═══ EXCERPTED RECORDS ═══

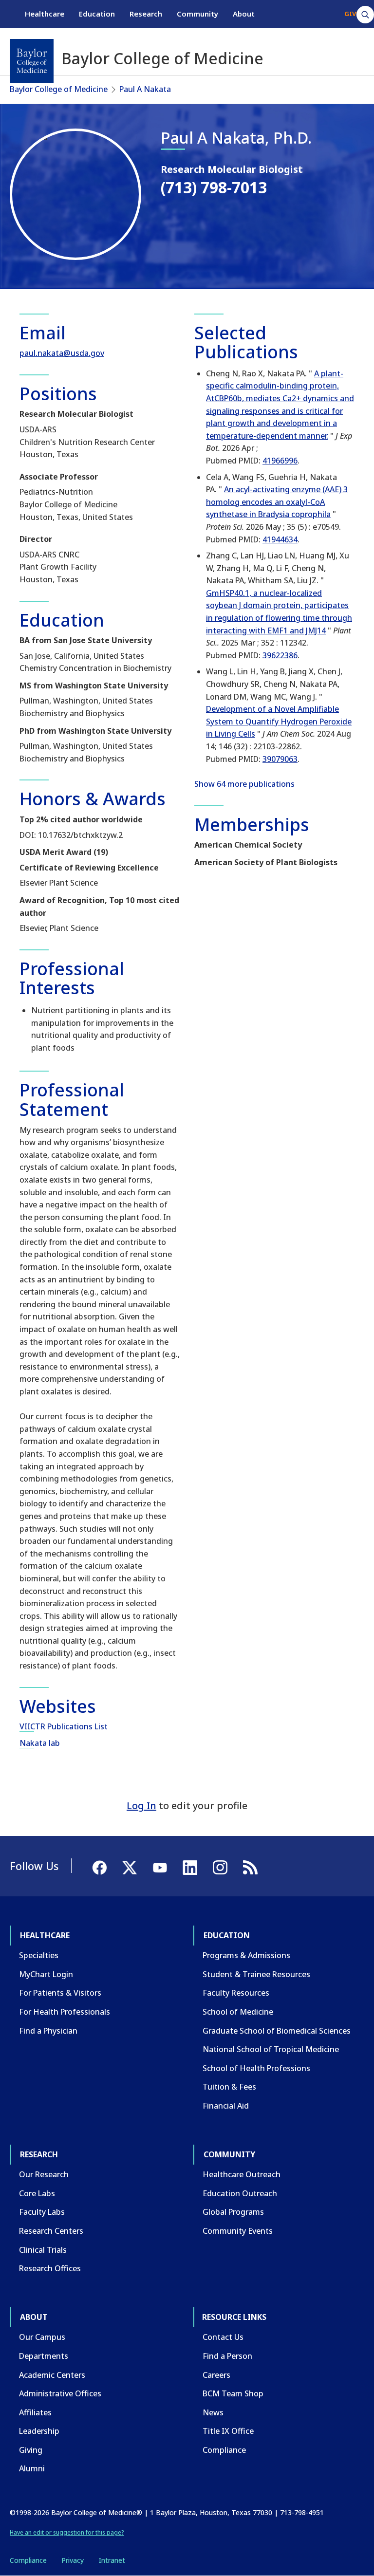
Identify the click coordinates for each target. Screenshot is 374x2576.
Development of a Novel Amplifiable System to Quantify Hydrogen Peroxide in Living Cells (279, 721)
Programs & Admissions (246, 1955)
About (244, 14)
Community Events (238, 2230)
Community (197, 14)
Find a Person (227, 2356)
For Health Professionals (64, 2011)
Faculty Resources (236, 1992)
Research (146, 14)
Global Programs (233, 2211)
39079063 (280, 759)
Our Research (44, 2174)
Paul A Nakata (145, 89)
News (213, 2412)
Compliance (224, 2450)
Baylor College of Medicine (59, 89)
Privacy (72, 2560)
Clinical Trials (43, 2249)
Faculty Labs (42, 2211)
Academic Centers (52, 2375)
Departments (43, 2356)
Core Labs (37, 2193)
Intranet (111, 2560)
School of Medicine (238, 2011)
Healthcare (44, 14)
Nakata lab (39, 1743)
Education (97, 14)
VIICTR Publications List (63, 1726)
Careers (216, 2375)
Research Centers (51, 2230)
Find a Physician (48, 2030)
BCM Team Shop (233, 2393)
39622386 (280, 655)
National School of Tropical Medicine (271, 2049)
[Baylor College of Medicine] (32, 61)
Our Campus (42, 2337)
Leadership (39, 2431)
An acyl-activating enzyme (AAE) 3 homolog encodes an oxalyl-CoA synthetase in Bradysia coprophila (277, 501)
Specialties (38, 1955)
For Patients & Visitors (60, 1992)
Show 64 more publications (244, 783)
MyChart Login (46, 1974)
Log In (141, 1805)
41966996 (280, 460)
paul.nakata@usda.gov (61, 353)
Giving (30, 2450)
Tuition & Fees (229, 2086)
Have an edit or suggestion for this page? (67, 2532)
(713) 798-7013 (214, 187)
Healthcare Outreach (241, 2174)
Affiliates (35, 2412)
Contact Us (223, 2337)
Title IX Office (228, 2431)
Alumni (32, 2468)
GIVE (351, 13)
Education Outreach (240, 2193)
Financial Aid (226, 2105)
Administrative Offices (60, 2393)
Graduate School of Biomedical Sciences (277, 2030)
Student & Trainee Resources (256, 1974)
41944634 (280, 539)
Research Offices (50, 2268)
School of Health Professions (256, 2068)
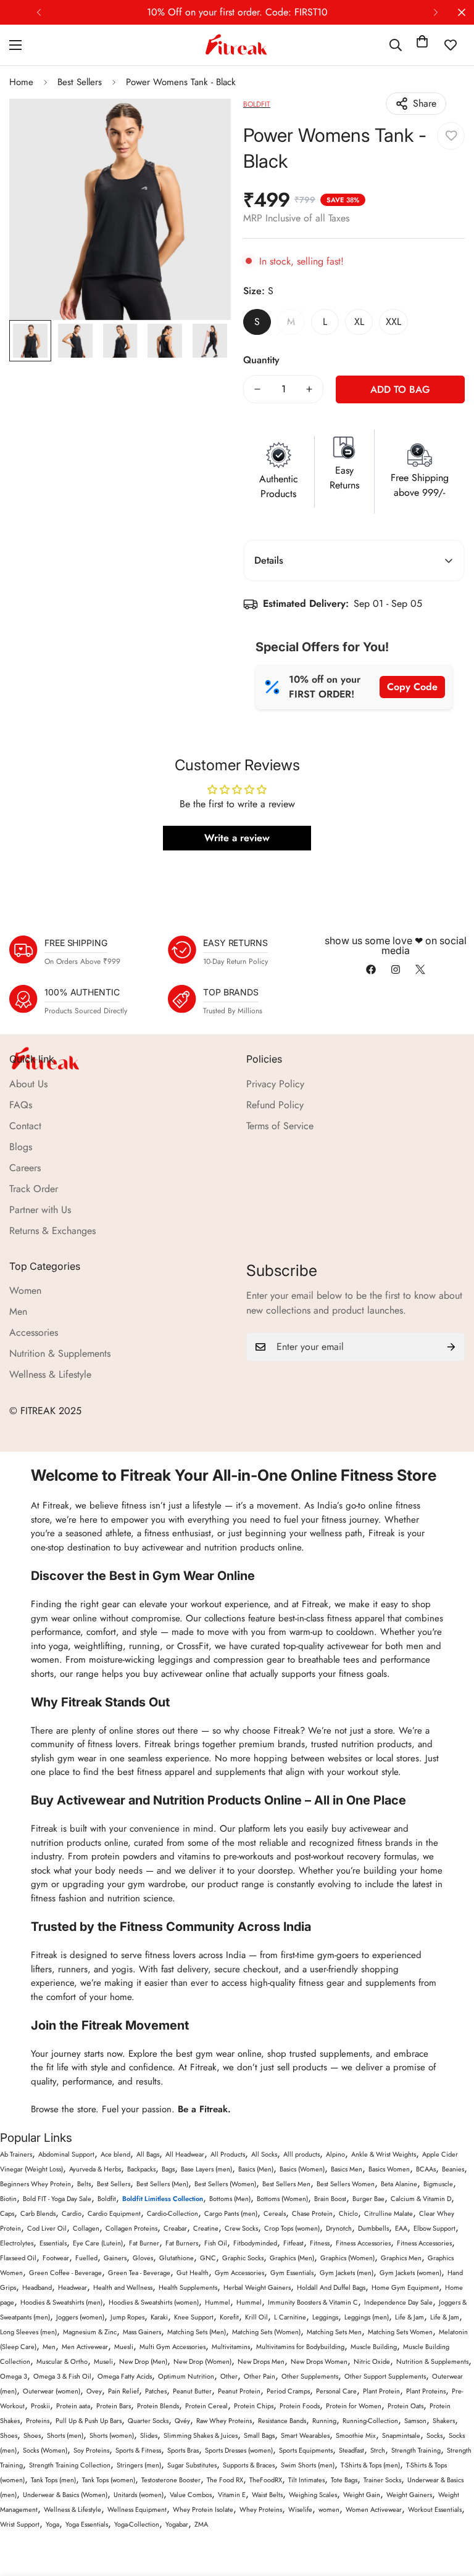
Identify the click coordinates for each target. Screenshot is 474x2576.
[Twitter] (420, 969)
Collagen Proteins (131, 2228)
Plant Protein (381, 2391)
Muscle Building (374, 2347)
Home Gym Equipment (405, 2287)
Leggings (325, 2317)
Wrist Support (20, 2524)
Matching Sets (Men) (196, 2332)
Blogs (20, 1147)
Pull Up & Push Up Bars (89, 2421)
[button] (422, 45)
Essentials (53, 2243)
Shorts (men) (65, 2435)
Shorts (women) (111, 2435)
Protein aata (73, 2406)
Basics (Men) (255, 2169)
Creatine (205, 2228)
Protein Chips (253, 2406)
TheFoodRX (265, 2480)
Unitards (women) (139, 2495)
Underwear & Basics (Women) (65, 2495)
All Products (227, 2154)
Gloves (143, 2258)
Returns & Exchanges (52, 1231)
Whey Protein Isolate (203, 2509)
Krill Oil (256, 2317)
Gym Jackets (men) (346, 2273)
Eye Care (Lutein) (98, 2243)
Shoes (8, 2435)
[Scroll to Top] (450, 2509)
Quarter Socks (148, 2421)
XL (359, 322)
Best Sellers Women (346, 2184)
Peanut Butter (192, 2391)
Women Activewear (374, 2509)
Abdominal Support (66, 2154)
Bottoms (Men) (230, 2199)
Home (21, 82)
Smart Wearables (305, 2435)
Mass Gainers (142, 2332)
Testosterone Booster (171, 2480)
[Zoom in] (204, 125)
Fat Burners (181, 2243)
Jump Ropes (127, 2317)
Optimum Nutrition (186, 2376)
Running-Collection (370, 2421)
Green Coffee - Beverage (65, 2273)
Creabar (175, 2228)
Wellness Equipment (137, 2509)
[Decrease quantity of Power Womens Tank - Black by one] (257, 389)
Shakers (444, 2421)
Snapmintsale (401, 2435)
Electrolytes (16, 2243)
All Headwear (184, 2154)
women (328, 2509)
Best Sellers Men (286, 2184)
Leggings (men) (366, 2317)
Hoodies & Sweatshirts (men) (61, 2302)
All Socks (264, 2154)
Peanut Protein (239, 2391)
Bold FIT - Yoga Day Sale (57, 2199)
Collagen (86, 2228)
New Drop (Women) (202, 2361)
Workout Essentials (435, 2509)
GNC (208, 2258)
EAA (401, 2228)
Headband (37, 2287)
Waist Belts (267, 2495)
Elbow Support (434, 2228)
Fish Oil (215, 2243)
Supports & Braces (249, 2465)
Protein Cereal (206, 2406)
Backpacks (141, 2169)
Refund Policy (275, 1105)
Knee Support (194, 2317)
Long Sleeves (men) (28, 2332)
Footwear (56, 2258)
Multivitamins (231, 2347)
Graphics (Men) (292, 2258)
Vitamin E (232, 2495)
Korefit (229, 2317)
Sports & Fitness (138, 2450)
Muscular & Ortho (62, 2361)
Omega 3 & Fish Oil (62, 2376)
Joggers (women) (80, 2317)
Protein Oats (405, 2406)
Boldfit (107, 2199)
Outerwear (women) (51, 2391)
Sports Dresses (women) (239, 2450)
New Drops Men (261, 2361)
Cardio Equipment (114, 2213)
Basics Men (346, 2169)
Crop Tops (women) (292, 2228)
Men (18, 1311)
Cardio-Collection (172, 2213)
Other (229, 2376)
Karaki (159, 2317)
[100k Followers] (396, 969)
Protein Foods (300, 2406)
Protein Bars (113, 2406)
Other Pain (259, 2376)
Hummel (217, 2302)
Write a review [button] (237, 838)
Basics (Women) (302, 2169)
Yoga (52, 2524)
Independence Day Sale (398, 2302)
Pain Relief (123, 2391)
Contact (25, 1126)
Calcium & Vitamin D (421, 2199)
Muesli (123, 2347)
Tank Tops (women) (108, 2480)
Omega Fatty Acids (125, 2376)
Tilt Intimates (306, 2480)
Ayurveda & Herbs (95, 2169)
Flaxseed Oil (18, 2258)
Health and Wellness (122, 2287)
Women (25, 1290)
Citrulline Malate (388, 2213)
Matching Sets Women (400, 2332)
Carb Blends (38, 2213)
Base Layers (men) (206, 2169)
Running (324, 2421)
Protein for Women (353, 2406)
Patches (156, 2391)
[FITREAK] (237, 45)
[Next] (435, 12)
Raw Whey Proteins (224, 2421)
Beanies (453, 2169)
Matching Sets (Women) (266, 2332)
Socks (434, 2435)
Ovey (94, 2391)
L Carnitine (290, 2317)
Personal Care (336, 2391)
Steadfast (351, 2450)
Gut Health (193, 2273)
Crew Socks (241, 2228)
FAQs (20, 1105)
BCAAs (426, 2169)
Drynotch (339, 2228)
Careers (25, 1168)
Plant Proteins (426, 2391)
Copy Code (412, 687)
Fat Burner (144, 2243)
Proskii (40, 2406)
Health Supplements (188, 2287)
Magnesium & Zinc (90, 2332)
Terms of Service (280, 1126)
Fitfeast (293, 2243)
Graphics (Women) (347, 2258)
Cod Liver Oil (47, 2228)
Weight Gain (361, 2495)
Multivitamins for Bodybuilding (300, 2347)
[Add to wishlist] (451, 136)
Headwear (72, 2287)
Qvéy (182, 2421)
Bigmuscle (438, 2184)
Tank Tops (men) (53, 2480)
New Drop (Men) (143, 2361)
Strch (377, 2450)
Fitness (320, 2243)
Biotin (8, 2199)
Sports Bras (183, 2450)
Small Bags (259, 2435)
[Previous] (38, 12)
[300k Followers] (371, 969)
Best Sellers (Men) (162, 2184)
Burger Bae (368, 2199)
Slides (148, 2435)
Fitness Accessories (363, 2243)
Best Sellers (79, 82)
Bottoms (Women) (282, 2199)
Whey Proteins (260, 2509)
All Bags (147, 2154)
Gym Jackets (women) (410, 2273)
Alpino (335, 2154)
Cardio (71, 2213)
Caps (7, 2213)
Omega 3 (13, 2376)
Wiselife (300, 2509)
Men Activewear (85, 2347)
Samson (415, 2421)
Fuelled (86, 2258)
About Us (28, 1084)
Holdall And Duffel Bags (331, 2287)
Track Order (33, 1189)
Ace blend (115, 2154)
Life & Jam (409, 2317)
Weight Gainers (409, 2495)
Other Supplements (309, 2376)
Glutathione (176, 2258)
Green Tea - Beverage (139, 2273)
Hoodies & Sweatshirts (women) (154, 2302)
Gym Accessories (239, 2273)
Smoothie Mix (356, 2435)
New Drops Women (319, 2361)
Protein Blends (158, 2406)
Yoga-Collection (136, 2524)
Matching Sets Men (334, 2332)
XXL (393, 322)
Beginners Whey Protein (35, 2184)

═══

EXERCISE OBJECTIVE
Your task is to write out the lines from the one with "Gym Accessories (239, 2273)" through the end of the records, exactly and with nothing added.

WRITTEN RESPONSE
Gym Accessories (239, 2273)
Smoothie Mix (356, 2435)
New Drops Women (319, 2361)
Protein Blends (158, 2406)
Yoga-Collection (136, 2524)
Matching Sets Men (334, 2332)
XXL (393, 322)
Beginners Whey Protein (35, 2184)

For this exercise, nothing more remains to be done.